At a q and a I did last week, someone asked me what made Tony Blair nervous. ‘Big set piece speeches,’ I replied, instinctively.

I’ve thought about it a bit more since, and I think the instincts were right. My diaries record several instances of him saying, before Budget debates in Opposition, or Queen’s Speech debates in Government, that if there was anything more nerve-wracking, he had yet to find out what it was.

I remember when he was due to speak to the French National Assembly in March 1998. I don’t think I had ever seen him so nervous. Partly that was because he had decided to have the speech translated so that he could deliver it in French. But it was also because, no matter how experienced a politician may be, there is something particularly challenging about making speeches to a group of all-party politicians from another country.

There is also something about the great historic political venues, particularly when surrounded by ritual and tradition, not to mention the booming drums that beat in rhythm as he walked towards the Paris chamber, that cranks up the pressure any big speeech brings with it.
It was the same when he spoke to the joint houses of the US Congress, even if he had a lot more experience by then. The little nervous tics that enter any speech-writing process, not to mention in the immediate run up to the speech with all the last-minute checks and concerns about protocol, get exaggerated as the tension builds.’Is my tie straight?’ ‘Is there water by the podium?’ These are probably no more than subconscious expressions of the scale of the event.

It is impossible to be in the place where Gordon Brown will be on Wednesday, as he stands to follow Churchill, Attlee, Thatcher and Blair, and become the fifth British Prime Minister to address both Houses, without feeling both the history of the setting, and the daunting nature of the moment.

In my weekly email to supporters of Go Fourth, the campaign for a Labour fourth term, I urged them to try to watch the speech in full. Even though it will be extensively covered on the news, there is something about these big moments that for a proper understanding requires the whole event to be followed. Reading the text is not enough either. You need to hear the tone, see the reaction, feel the mood and above all try to grasp the bigger argument that political leaders always try to have in their more important speeches.
It comes at an important moment for both of our countries.
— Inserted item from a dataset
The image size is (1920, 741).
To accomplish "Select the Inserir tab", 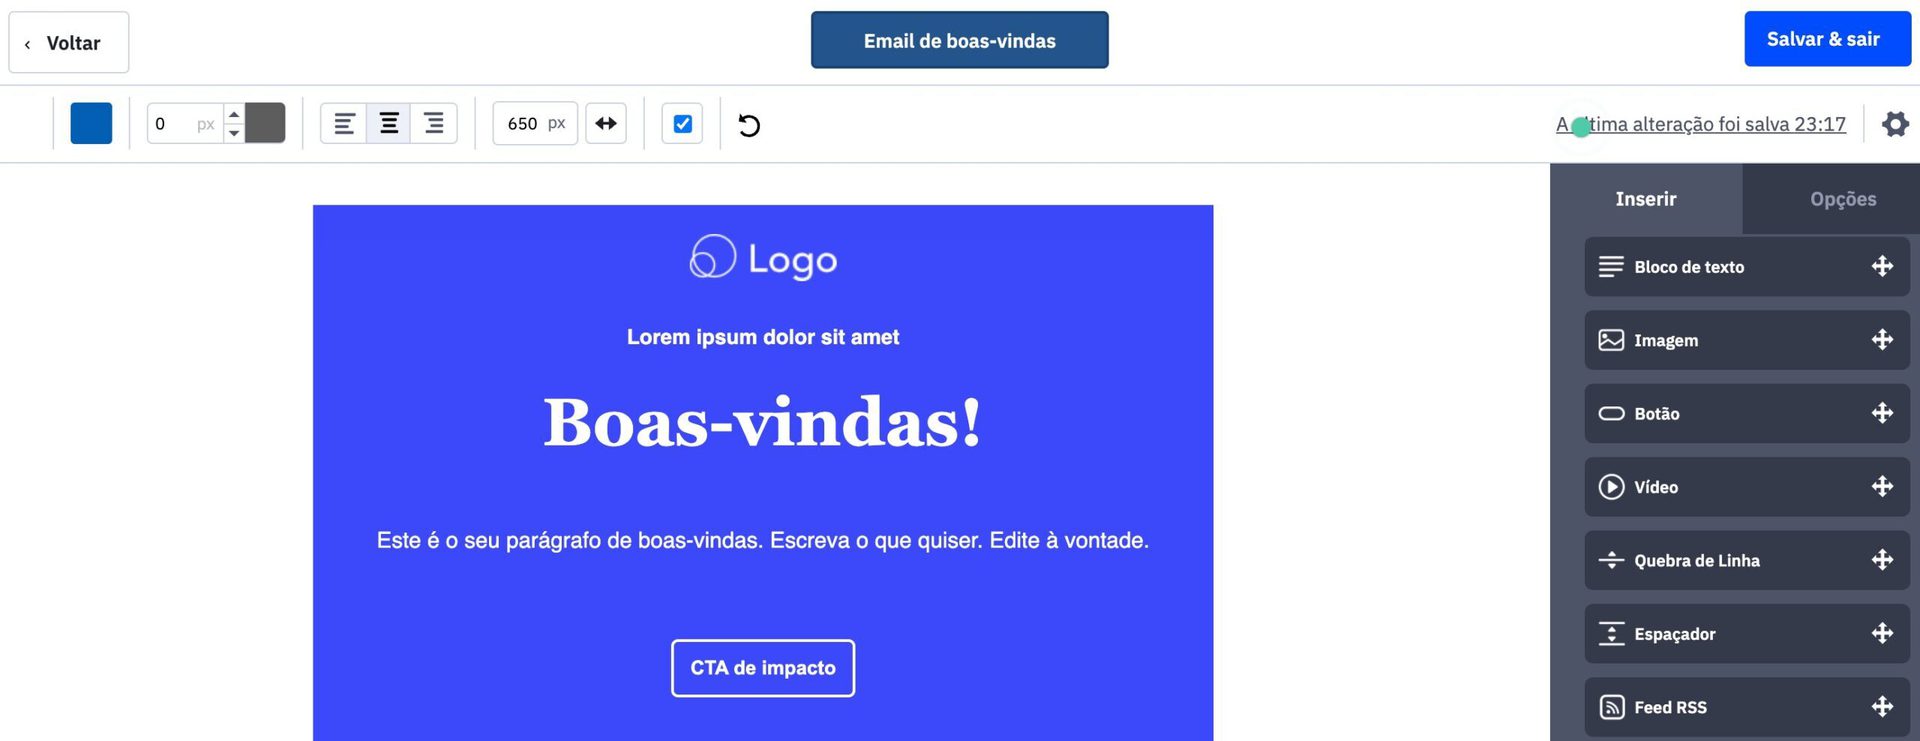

In common with every country in the world, the shared agenda is the economic situation and the need to make sense of what has happened in the past as the world tries to shape a better economic future.
It would be hard, and indeed inappropriate, for Gordon to be overtly political. But I think that what is emerging from the choices being made by Labour in Britain, and the new Democrat Administration in the States, is a shared progressive agenda to lead the world out of recession into recovery, with the values of the centre left being more relevant to the new economic order to follow than the values of the right which to a large extent got us into this mess in the first place.

When Tony Blair spoke to Congress, the backdrop was Britain and America standing together in the face of international terrorism, and two wars being fought in Afghanistan and Iraq. What tomorrow is about is America and Britain standing together in the face of an economic challenge that is global in scale and will require a global response to match.

How Gordon pitches that argument, and the response it generates, is more than a question of speechcraft. It really matters. Given how much, he would not be human if the nerves weren’t jangling a little. But once that first warm growl of appreciation comes back at him from the packed benches, those nerves will settle, then what counts is the history, the argument, and the specific proposals he puts forward.